●『君主論』研究_第一八章





『どのようにして君主は信義を守るべきか』
〔第一八章では、慈悲深さや信義などといった善の要素をどのように扱うかについて言及されている〕

・偉業を成し遂げた君主は信義などほとんど考えにも入れない者たち。

闘いの種類――法によるもの(人間のもの)
          力によるもの(野獣のもの)――狐
                               獅子

『獅子は罠から身を守れず、狐は狼から身を守れない。したがって、狐となって罠を悟る必要があり、獅子となって狼を驚かす必要がある』
「法によるもの」が信義などの美徳によるもので、「力によるもの」が戦力での脅し(実行力)と、姦計ということと思われる。

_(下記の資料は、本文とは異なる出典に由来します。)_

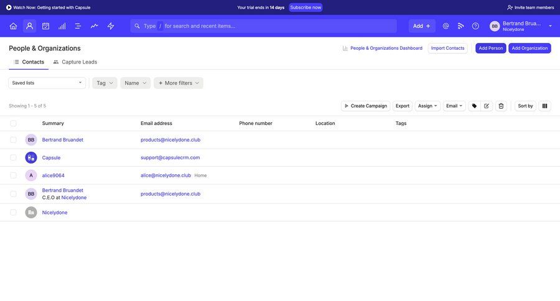The width and height of the screenshot is (560, 301).
Task: Select the alice9064 contact checkbox
Action: click(x=13, y=175)
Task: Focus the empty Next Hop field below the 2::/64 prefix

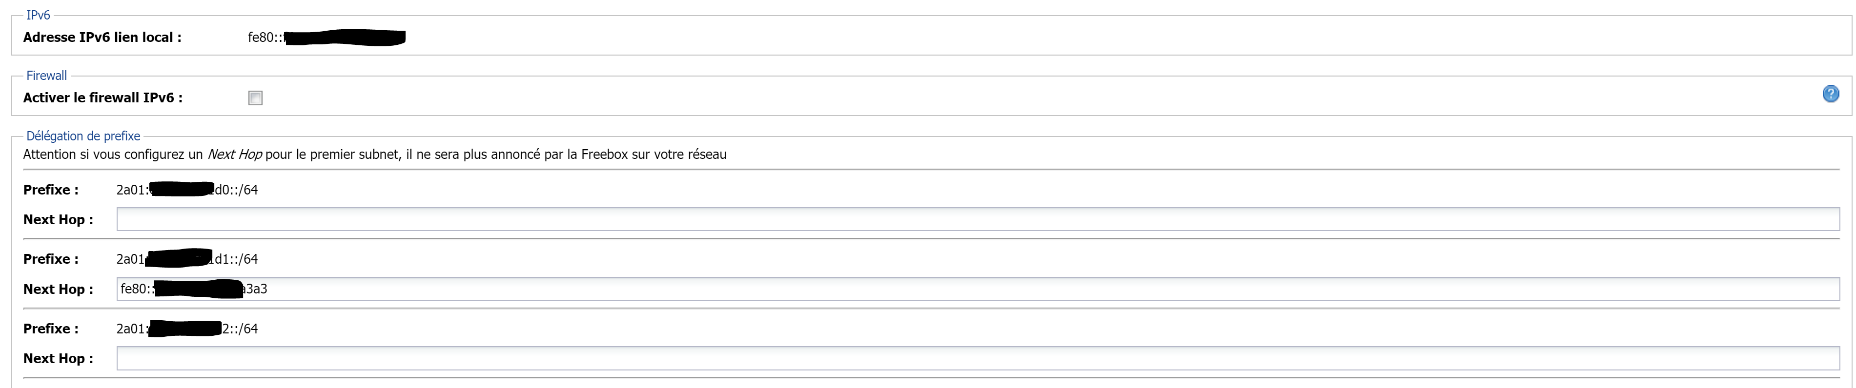Action: coord(978,358)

結論から述べると、信義はそれが自分にとってマイナスになりそうなときは守る必要は無い。このときに狐の性質を用い、この不履行を巧みに潤色することが必要となる。『偉大な偽装者にして隠蔽者たる方法を会得することである』。このことでマキャベリはアレクサンデル六世を(悪口としか思えないような言い方で)褒めている。←【メモ】P133.これ使えるので要チェック

・慈悲ぶかく、信義を守り、人間的で、誠実で、信心ぶかい…それらを常に実践するのは有害だが、そのようなふりをするのは有益である。

マキャベリも実際にそれらを実行することが悪いとは言っていないが、「必要があれば」その逆を行うことを躊躇してはならないとしている。また、ほとんどの民衆は君主を「見る」ことしかできず、「手で触れる」(深く本性を知る)ことはできないため、「見せかける」ことは有効だとしている。

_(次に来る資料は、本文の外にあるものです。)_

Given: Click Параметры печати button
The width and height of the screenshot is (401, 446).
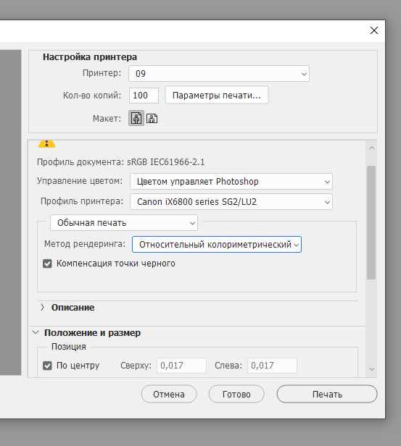Looking at the screenshot, I should [x=217, y=96].
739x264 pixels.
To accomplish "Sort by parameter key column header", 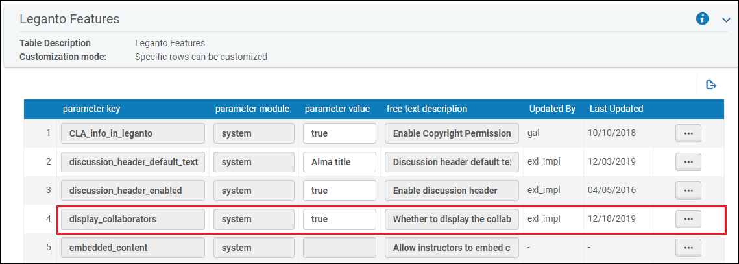I will tap(91, 109).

・『君主はひたすら勝って政権を保持するがよい。手段はみな常に栄誉あるものとして正当化される』

まさに一般的なイメージのマキャベリズム。大衆が君主を「見る」ことしかできないように、大衆は事の成り行きと上っ面しか見ないため、このような欺瞞や潤色は十分に通用する。


第一八章のまとめ

A:信義は守るべきか?
Q:守ることで不利になるなら守らなくていい。ただし、不履行を正当化する潤色は必要。

同様に、信義のほかの美徳も「身に付けている」と見せかけることは有益であるが、実際にその通りに振舞うことは有害であり、必要であれば悪徳も断行しなければならない。